• Saved entries:

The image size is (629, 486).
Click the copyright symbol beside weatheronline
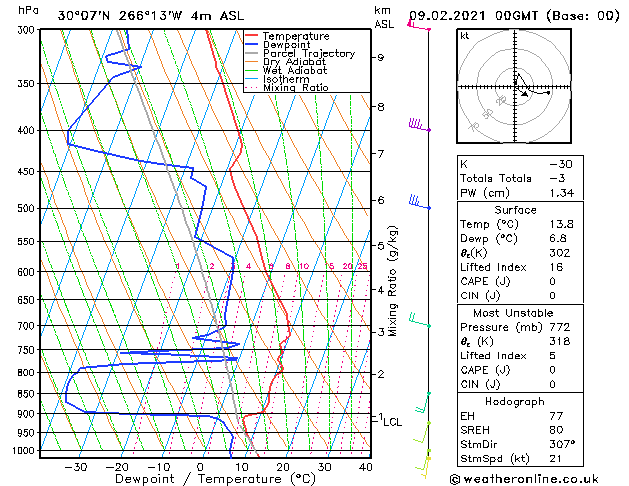pos(455,479)
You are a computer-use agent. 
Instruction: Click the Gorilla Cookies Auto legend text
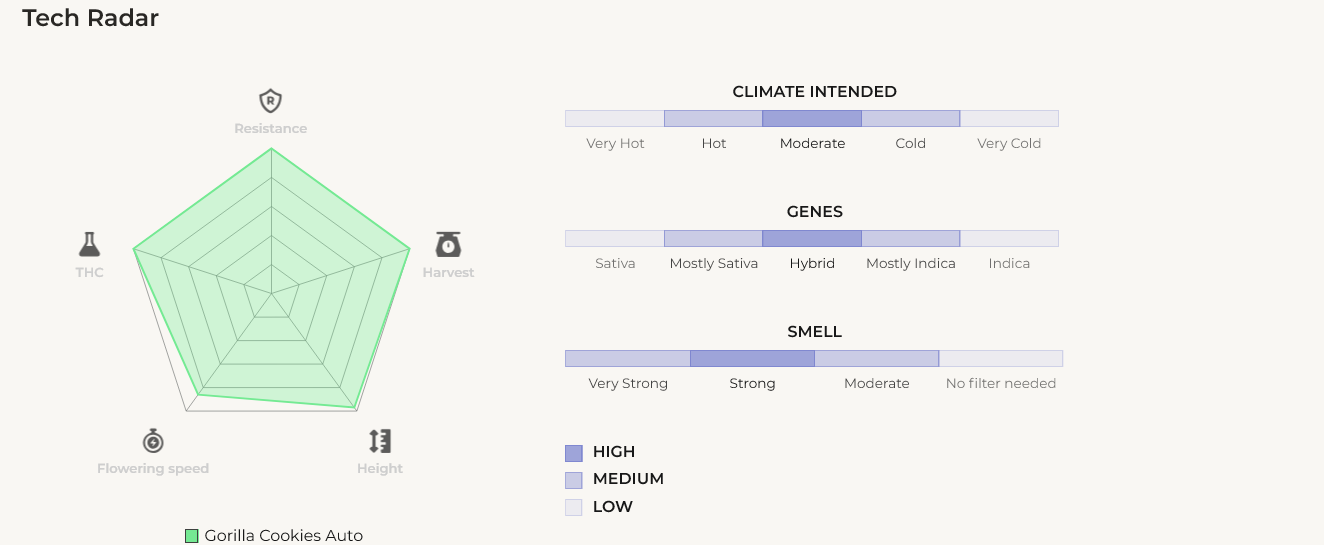pos(284,536)
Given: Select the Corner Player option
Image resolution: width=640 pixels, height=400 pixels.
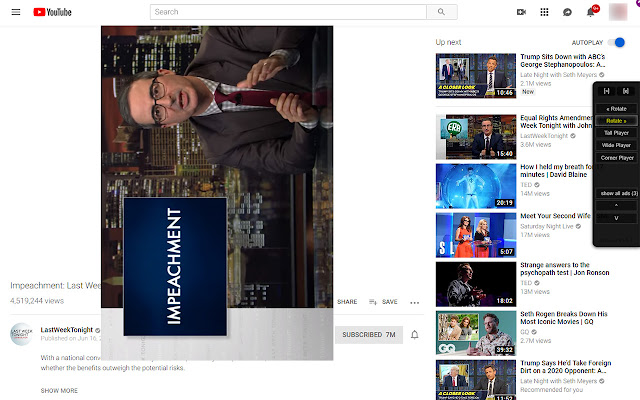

• EXERCISE GOAL:
Without changing a word, retype every entry above, but drop its pictures.

• ANSWER BELOW:
The image size is (629, 486).
Click the copyright symbol beside weatheronline
pos(455,479)
You are a computer-use agent. 
Instruction: Click the Gorilla Cookies Auto legend text
pos(284,536)
Given: Select the Corner Player option
Image resolution: width=640 pixels, height=400 pixels.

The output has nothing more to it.